What the task asks —
Format the lines of the listing from the line containing "Agent/Importeur gezocht (850, 209)" through the line containing "Company Profile (183, 2402)", both included, as a numbered list without any blank lines.

Records —

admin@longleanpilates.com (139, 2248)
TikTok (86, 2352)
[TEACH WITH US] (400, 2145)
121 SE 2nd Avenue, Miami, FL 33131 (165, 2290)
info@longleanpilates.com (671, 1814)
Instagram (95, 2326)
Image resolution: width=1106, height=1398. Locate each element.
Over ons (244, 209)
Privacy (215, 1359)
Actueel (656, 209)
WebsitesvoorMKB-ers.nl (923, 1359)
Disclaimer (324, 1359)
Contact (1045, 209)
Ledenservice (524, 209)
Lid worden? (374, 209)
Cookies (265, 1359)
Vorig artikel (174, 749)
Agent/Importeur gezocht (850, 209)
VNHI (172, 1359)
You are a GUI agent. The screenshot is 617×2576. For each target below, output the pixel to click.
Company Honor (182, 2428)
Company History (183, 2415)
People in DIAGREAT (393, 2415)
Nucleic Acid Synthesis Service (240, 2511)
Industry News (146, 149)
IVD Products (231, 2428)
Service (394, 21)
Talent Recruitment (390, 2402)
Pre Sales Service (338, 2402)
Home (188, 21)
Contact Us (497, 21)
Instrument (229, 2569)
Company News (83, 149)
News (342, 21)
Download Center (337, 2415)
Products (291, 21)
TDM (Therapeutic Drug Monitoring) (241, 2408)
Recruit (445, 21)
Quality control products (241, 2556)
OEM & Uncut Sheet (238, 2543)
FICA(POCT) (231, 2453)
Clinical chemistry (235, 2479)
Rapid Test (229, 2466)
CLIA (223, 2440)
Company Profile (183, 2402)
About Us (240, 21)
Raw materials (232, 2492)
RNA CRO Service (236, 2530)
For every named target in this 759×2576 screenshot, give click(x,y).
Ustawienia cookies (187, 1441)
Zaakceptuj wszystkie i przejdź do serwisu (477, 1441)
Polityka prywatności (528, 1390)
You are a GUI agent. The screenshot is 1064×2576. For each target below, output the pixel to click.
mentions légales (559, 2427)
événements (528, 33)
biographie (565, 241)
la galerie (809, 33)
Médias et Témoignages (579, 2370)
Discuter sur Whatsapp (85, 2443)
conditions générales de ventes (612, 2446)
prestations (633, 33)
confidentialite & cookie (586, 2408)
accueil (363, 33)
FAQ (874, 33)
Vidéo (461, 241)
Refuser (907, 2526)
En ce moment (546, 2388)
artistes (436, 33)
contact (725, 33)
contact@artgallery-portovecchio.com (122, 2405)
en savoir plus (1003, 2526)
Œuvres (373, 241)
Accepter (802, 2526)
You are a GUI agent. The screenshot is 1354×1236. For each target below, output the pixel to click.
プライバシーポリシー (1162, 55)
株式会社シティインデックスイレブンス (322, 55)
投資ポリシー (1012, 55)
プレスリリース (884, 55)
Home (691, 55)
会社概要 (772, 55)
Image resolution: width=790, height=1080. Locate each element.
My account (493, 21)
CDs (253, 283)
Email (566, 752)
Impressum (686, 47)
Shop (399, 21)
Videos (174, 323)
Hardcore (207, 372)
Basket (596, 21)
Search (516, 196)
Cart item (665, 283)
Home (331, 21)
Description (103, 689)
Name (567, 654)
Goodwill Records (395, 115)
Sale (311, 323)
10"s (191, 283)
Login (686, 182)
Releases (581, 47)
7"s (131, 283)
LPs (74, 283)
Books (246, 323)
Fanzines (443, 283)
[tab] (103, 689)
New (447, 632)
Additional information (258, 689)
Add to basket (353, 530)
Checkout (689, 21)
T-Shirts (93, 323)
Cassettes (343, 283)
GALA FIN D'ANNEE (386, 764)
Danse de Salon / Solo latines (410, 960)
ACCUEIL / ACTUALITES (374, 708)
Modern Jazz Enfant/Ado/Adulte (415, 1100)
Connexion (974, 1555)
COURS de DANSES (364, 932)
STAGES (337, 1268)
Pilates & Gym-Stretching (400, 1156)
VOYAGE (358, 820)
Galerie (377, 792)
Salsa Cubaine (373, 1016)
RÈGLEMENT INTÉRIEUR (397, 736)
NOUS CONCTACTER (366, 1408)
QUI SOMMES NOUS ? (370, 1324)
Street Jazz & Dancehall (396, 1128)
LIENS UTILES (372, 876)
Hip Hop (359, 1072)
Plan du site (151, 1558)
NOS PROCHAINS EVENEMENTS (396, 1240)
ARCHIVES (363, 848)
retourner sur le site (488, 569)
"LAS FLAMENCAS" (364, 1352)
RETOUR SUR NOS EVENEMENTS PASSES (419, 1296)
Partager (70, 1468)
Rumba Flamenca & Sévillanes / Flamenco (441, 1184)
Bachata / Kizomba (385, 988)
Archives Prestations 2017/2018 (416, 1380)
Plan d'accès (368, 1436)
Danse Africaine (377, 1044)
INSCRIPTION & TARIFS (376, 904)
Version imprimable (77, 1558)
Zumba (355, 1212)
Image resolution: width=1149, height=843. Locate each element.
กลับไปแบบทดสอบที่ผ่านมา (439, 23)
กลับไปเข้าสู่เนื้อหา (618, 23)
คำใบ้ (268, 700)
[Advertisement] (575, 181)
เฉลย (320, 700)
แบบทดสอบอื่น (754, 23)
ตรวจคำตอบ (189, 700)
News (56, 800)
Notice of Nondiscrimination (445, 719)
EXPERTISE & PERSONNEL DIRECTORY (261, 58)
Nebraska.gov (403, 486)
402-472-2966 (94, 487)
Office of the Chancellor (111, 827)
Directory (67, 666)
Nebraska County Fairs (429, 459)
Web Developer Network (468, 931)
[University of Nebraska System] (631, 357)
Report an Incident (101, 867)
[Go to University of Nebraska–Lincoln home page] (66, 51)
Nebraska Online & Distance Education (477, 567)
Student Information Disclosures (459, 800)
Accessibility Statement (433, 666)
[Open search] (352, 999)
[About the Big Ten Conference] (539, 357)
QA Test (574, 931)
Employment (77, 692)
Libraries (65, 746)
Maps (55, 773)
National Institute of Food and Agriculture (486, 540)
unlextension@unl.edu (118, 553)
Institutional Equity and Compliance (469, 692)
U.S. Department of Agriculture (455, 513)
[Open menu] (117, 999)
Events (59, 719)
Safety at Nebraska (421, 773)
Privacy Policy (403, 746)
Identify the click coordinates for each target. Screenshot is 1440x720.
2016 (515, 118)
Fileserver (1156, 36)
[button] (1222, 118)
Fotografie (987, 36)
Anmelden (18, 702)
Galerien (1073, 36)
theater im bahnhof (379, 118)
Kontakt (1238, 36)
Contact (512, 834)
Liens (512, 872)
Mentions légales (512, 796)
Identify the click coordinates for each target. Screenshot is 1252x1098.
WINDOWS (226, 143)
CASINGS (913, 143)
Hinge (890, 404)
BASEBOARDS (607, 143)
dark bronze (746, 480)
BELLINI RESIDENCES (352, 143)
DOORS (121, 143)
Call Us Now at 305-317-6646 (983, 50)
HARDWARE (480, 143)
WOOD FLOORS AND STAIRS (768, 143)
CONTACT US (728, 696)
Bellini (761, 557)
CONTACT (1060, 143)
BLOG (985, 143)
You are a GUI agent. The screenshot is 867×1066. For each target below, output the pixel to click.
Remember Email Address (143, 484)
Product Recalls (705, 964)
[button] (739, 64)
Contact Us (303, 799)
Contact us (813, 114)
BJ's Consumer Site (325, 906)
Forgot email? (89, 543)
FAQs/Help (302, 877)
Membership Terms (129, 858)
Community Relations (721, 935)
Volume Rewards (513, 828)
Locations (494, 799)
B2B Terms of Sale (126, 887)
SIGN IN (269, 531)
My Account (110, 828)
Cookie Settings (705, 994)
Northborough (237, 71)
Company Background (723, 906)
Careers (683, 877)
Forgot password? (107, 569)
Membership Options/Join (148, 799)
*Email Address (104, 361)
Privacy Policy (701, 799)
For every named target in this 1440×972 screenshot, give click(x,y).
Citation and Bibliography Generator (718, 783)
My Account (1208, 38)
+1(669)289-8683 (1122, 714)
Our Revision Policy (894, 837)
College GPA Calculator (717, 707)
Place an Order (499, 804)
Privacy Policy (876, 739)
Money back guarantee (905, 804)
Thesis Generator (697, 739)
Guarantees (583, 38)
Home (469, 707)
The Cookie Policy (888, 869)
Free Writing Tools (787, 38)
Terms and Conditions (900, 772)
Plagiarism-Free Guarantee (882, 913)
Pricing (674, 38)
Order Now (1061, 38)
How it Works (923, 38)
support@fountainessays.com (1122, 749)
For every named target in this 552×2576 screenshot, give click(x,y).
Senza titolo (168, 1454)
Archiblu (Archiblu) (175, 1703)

Result below —
1. Agent/Importeur gezocht (850, 209)
2. VNHI (172, 1359)
3. You are a GUI agent. The screenshot is 617×2576. For each target below, output the pixel to click.
4. Company Honor (182, 2428)
5. Company History (183, 2415)
6. People in DIAGREAT (393, 2415)
7. Nucleic Acid Synthesis Service (240, 2511)
8. Industry News (146, 149)
9. IVD Products (231, 2428)
10. Service (394, 21)
11. Talent Recruitment (390, 2402)
12. Pre Sales Service (338, 2402)
13. Home (188, 21)
14. Contact Us (497, 21)
15. Instrument (229, 2569)
16. Company News (83, 149)
17. News (342, 21)
18. Download Center (337, 2415)
19. Products (291, 21)
20. TDM (Therapeutic Drug Monitoring) (241, 2408)
21. Recruit (445, 21)
22. Quality control products (241, 2556)
23. OEM & Uncut Sheet (238, 2543)
24. FICA(POCT) (231, 2453)
25. Clinical chemistry (235, 2479)
26. Rapid Test (229, 2466)
27. CLIA (223, 2440)
28. Company Profile (183, 2402)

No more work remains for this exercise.